# REQUIREMENT
Copy exactly the lines of the data below that run from the line holding "[Tài khoản] (118, 16)" through the line holding "S0437: Băng dính", both ends included.

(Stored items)
# # # # # # #

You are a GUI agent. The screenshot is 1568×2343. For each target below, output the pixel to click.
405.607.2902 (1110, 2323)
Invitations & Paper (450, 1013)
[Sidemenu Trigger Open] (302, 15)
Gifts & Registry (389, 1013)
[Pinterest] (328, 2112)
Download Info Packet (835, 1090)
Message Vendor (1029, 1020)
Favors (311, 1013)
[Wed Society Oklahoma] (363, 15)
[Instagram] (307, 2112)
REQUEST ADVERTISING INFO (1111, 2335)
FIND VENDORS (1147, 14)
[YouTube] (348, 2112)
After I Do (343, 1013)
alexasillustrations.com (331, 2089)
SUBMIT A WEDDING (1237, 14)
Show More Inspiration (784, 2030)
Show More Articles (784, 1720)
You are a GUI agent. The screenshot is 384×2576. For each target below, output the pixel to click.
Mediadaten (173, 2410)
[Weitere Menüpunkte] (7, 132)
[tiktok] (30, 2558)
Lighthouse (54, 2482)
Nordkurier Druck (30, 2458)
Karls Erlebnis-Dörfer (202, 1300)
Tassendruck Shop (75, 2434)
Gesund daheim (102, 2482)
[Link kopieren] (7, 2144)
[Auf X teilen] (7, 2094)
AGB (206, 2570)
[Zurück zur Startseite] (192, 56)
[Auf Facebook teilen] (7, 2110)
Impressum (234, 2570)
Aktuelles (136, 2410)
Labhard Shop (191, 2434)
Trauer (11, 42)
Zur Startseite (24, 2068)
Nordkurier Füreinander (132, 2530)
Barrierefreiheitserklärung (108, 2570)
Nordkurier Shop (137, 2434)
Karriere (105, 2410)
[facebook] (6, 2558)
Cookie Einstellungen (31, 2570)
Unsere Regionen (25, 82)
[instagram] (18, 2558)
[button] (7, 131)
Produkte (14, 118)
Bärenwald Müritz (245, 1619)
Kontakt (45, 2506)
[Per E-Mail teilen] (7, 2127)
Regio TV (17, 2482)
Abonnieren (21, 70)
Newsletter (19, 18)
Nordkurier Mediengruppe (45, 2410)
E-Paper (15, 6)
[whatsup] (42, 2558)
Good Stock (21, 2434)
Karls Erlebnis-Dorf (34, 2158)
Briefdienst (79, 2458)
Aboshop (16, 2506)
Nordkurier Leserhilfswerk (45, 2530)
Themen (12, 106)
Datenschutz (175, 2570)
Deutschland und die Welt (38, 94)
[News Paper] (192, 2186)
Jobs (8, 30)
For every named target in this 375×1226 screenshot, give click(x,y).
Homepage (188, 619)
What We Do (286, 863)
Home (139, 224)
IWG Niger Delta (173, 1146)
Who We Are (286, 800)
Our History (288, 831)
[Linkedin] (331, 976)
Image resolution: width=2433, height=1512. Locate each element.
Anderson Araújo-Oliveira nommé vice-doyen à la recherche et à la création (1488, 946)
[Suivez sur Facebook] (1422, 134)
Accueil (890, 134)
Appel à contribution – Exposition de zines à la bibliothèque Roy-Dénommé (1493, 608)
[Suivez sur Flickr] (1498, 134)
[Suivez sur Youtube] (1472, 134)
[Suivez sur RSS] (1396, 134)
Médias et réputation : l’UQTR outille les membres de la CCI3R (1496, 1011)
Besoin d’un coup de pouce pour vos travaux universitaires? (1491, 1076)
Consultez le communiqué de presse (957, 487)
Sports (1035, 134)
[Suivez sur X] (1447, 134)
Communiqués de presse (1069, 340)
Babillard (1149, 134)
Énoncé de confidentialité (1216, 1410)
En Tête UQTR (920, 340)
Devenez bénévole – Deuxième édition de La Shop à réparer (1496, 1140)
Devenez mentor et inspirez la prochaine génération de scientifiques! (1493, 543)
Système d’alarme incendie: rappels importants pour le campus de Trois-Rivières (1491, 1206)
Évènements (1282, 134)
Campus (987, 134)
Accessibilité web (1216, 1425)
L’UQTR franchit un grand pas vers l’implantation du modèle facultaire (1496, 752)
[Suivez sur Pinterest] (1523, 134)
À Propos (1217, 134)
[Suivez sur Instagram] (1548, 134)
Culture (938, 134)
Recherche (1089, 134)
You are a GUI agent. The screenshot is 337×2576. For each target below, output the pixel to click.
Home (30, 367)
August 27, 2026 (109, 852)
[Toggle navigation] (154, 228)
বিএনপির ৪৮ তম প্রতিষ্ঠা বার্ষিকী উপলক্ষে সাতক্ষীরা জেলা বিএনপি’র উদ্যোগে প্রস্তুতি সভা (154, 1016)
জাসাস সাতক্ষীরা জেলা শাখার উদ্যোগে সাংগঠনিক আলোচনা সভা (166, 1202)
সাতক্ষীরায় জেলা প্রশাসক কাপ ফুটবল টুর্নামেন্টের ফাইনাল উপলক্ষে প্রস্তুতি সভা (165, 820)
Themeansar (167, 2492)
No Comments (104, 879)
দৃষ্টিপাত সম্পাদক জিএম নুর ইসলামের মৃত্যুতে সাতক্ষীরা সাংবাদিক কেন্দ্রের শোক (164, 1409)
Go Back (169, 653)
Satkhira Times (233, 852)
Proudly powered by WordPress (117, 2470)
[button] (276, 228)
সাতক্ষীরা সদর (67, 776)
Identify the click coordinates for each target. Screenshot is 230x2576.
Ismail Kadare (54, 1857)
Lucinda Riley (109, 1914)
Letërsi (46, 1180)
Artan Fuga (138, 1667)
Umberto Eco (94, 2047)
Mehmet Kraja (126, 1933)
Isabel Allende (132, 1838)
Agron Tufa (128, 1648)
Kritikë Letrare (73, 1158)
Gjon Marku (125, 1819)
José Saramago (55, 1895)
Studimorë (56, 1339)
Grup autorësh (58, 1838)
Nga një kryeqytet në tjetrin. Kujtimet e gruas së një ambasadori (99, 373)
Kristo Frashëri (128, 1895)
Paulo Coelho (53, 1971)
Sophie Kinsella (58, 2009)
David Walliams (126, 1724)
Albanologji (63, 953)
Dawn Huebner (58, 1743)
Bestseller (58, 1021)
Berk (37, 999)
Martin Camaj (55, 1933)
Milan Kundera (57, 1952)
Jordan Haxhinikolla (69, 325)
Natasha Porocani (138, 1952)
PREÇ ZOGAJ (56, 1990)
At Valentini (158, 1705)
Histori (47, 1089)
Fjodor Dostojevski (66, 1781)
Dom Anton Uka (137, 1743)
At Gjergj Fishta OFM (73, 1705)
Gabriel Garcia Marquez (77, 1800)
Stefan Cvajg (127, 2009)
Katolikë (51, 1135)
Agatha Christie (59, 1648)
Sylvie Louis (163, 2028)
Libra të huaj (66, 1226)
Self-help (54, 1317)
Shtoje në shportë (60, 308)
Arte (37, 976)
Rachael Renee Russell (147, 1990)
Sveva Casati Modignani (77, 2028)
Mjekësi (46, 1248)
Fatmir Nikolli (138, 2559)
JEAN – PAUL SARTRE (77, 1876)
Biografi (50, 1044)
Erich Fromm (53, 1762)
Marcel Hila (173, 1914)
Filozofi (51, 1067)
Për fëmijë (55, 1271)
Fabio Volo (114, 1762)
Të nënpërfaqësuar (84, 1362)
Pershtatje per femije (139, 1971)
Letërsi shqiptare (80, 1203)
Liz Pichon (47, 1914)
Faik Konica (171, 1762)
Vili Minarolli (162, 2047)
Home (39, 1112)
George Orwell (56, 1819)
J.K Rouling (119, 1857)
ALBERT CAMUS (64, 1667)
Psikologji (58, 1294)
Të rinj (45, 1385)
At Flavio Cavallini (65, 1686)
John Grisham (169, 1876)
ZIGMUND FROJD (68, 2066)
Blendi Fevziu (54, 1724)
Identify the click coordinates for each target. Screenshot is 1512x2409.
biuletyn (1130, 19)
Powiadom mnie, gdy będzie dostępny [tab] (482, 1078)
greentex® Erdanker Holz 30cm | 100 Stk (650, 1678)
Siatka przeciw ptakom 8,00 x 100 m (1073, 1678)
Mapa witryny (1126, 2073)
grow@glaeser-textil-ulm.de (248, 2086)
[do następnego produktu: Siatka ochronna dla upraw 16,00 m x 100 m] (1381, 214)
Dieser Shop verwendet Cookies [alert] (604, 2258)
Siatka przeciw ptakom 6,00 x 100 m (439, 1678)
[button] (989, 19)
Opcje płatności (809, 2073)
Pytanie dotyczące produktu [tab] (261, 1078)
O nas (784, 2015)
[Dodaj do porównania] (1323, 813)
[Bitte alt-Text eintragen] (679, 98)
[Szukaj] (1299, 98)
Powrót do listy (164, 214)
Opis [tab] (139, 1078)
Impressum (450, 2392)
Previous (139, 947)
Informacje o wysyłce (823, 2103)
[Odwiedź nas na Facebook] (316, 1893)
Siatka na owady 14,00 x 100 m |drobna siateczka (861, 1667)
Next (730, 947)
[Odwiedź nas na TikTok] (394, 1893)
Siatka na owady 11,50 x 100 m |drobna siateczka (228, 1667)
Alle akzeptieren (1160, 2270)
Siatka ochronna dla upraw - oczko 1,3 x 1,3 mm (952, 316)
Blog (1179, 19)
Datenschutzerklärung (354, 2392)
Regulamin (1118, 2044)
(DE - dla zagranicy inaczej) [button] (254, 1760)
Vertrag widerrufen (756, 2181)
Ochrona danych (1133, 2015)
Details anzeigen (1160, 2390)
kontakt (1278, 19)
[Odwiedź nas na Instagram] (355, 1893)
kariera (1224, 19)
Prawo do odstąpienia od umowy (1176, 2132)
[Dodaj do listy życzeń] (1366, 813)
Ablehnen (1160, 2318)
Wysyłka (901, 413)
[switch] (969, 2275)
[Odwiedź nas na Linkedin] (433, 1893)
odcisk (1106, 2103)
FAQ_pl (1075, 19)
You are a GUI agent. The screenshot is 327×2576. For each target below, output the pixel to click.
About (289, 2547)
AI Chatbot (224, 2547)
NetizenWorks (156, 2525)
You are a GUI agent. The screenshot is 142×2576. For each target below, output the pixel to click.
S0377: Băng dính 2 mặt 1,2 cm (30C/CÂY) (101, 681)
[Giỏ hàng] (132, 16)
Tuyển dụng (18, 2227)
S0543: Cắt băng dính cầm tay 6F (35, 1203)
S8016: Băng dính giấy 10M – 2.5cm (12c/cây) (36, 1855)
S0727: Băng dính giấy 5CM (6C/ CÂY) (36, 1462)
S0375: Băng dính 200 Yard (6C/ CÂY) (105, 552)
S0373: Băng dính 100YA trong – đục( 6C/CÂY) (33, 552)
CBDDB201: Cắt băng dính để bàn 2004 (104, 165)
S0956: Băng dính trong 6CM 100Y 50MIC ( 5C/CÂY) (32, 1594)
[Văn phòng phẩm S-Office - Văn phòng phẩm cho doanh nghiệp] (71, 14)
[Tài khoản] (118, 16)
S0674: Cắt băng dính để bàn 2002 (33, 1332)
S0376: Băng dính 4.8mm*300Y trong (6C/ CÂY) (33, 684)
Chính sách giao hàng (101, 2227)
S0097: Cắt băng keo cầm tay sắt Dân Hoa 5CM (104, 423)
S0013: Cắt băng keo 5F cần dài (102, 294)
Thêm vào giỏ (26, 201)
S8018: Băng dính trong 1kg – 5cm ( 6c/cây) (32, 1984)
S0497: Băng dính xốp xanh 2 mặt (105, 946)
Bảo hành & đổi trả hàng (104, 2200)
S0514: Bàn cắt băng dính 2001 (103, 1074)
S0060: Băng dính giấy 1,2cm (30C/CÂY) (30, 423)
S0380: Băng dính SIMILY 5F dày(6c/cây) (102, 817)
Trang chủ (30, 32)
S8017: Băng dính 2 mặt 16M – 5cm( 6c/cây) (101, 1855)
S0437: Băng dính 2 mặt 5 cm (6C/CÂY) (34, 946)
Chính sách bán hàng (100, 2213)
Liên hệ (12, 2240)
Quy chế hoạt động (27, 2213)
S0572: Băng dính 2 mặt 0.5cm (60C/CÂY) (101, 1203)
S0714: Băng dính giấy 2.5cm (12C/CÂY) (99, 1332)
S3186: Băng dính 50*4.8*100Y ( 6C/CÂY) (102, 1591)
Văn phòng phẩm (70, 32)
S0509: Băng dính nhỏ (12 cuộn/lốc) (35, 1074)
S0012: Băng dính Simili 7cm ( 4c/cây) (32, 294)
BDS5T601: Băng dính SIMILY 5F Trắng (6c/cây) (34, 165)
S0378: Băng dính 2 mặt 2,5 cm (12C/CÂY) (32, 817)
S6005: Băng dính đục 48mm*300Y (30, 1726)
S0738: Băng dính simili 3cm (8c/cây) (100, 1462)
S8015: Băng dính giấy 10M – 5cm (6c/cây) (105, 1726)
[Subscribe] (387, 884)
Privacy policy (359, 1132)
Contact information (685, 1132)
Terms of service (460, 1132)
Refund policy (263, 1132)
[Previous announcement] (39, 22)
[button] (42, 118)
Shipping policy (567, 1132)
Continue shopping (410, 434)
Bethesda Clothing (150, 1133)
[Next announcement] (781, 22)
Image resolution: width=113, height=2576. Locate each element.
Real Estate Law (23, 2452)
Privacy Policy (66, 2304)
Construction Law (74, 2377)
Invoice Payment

# # # # # # #

# OUTPUT FOR THIS TASK
[Tài khoản] (118, 16)
S0674: Cắt băng dính để bàn 2002 (33, 1332)
S0376: Băng dính 4.8mm*300Y trong (6C/ CÂY) (33, 684)
Chính sách giao hàng (101, 2227)
S0097: Cắt băng keo cầm tay sắt Dân Hoa 5CM (104, 423)
S0013: Cắt băng keo 5F cần dài (102, 294)
Thêm vào giỏ (26, 201)
S8018: Băng dính trong 1kg – 5cm ( 6c/cây) (32, 1984)
S0497: Băng dính xốp xanh 2 mặt (105, 946)
Bảo hành & đổi trả hàng (104, 2200)
S0514: Bàn cắt băng dính 2001 (103, 1074)
S0060: Băng dính giấy 1,2cm (30C/CÂY) (30, 423)
S0380: Băng dính SIMILY 5F dày(6c/cây) (102, 817)
Trang chủ (30, 32)
S8017: Băng dính 2 mặt 16M – 5cm( 6c/cây) (101, 1855)
S0437: Băng dính 2 mặt 5 cm (6C/CÂY) (34, 946)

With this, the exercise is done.